Publié le : 13 août 2012
Souce : lefigaro.fr
Selon un récent sondage, près de 60 % de la population turque serait contre l’aide d’Ankara aux opposants syriens.
Dans ce café fréquenté uniquement par les hommes, près de la place de Sirinevler, un quartier populaire en périphérie d’Istanbul, on suit de près les derniers développements en Syrie. Seyfettin, le patron, regarde le journal télévisé. Sont évoqués les 3 000 Syriens qui, de l’autre côté de la frontière, attendent de pouvoir passer en Turquie. «Assad fait vivre un vrai calvaire aux Syriens. Un dirigeant qui persécute ainsi son peuple ne peut plus rester au pouvoir», commente-t-il. Lorsqu’on lui rappelle qu’il reprend presque mot pour mot le discours du premier ministre turc, Recep Tayyip Erdogan, il sourit. Seyfettin a voté pour l’AKP au pouvoir et se déclare fier d’Erdogan, devenu, selon lui, le leader de l’ensemble du Moyen-Orient.
Mais le nombre de ceux qui partagent l’opinion de Seyfettin semble être en baisse: selon un récent sondage, près de 60% de la population turque serait contre le soutien apporté par Ankara aux opposants syriens. «Au début des affrontements, les opposants avaient la sympathie de la société turque parce que l’on considérait que, dans leur majorité, ils menaient une lutte pour la démocratie», explique Bereket Kar, chercheur spécialisé dans les relations turco-syriennes. «Mais depuis la diffusion des informations sur la présence possible des militants d’al-Qaida ou des Frères musulmans au sein de ces groupes, mais aussi sur le soutien financier de l’Arabie saoudite et du Qatar, les gens sont plus sceptiques.»
Heurts dans les camps
L’arrivée massive des réfugiés a aussi contribué à cette évolution. Près de 50 000 Syriens sont hébergés dans des camps de réfugiés proches de la frontière. Si, aux premiers jours du conflit, les médias turcs ont soigneusement véhiculé l’image de «la Turquie qui accueille ses frères syriens», le ton a changé. La presse met en avant les heurts dans les camps et sous-entend qu’ils pourraient être provoqués par les militants islamistes mêlés aux combattants de l’Armée libre syrienne. La tension est d’autant plus grande à Antakya, qui abrite quatre camps, que la population majoritairement alévie de la région se sent menacée par l’arrivée massive des réfugiés sunnites. «On raconte que des combattants armés se promènent en uniforme dans la ville et que ces groupes sont entraînés par des militaires turcs dans un camp secret. Ce qui augmente l’inquiétude des alévis», explique Bereket Kar.

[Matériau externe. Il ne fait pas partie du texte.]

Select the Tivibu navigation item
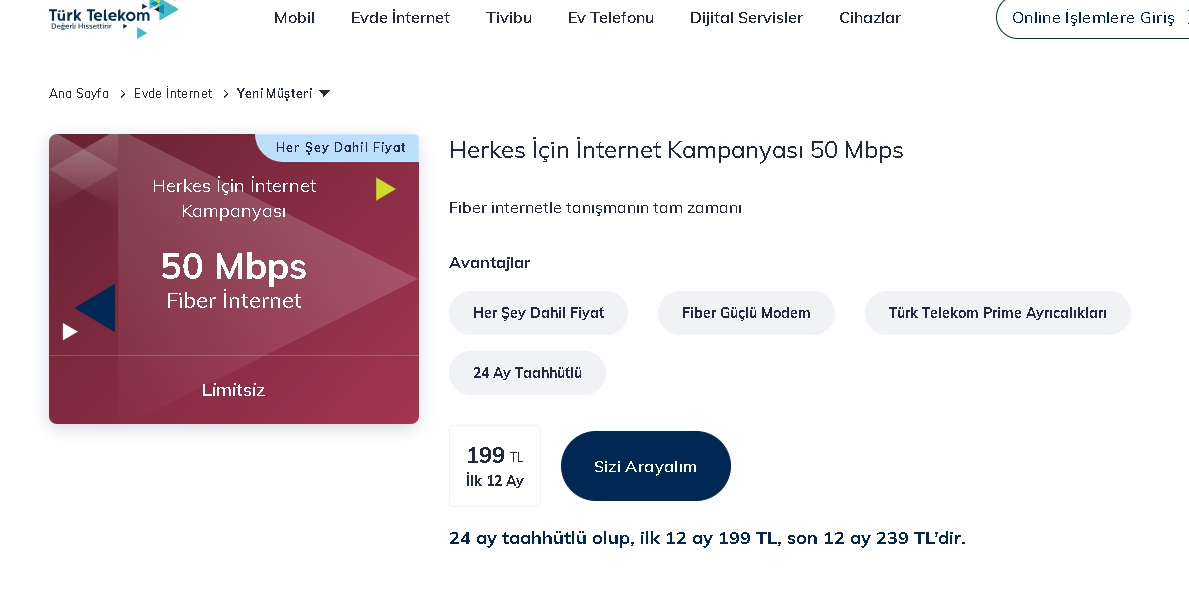 coord(509,18)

Les Turcs craignent aussi la création d’une entité autonome kurde au nord de la Syrie. La prise du contrôle par la branche syrienne du PKK de plusieurs villes du nord de la Syrie et l’intensification des actions du PKK sur le territoire turc nourrissent les craintes. Vendeur de journaux sur la place de Sirinevler, Hasan ne comprend pas pourquoi la Turquie prend un tel risque. «Erdogan, qui demande tant le départ d’Assad, que va-t-il faire si le Kurdistan occidental est proclamé dans le nord de la Syrie?» Pour tenter de calmer l’opinion, le ministre des Affaires étrangères, Ahmet Davutoglu, avait affirmé, le 27 juillet dernier, que le nord de la Syrie n’était pas uniquement peuplé de Kurdes et que la zone contrôlée par la branche syrienne du PKK était très limitée.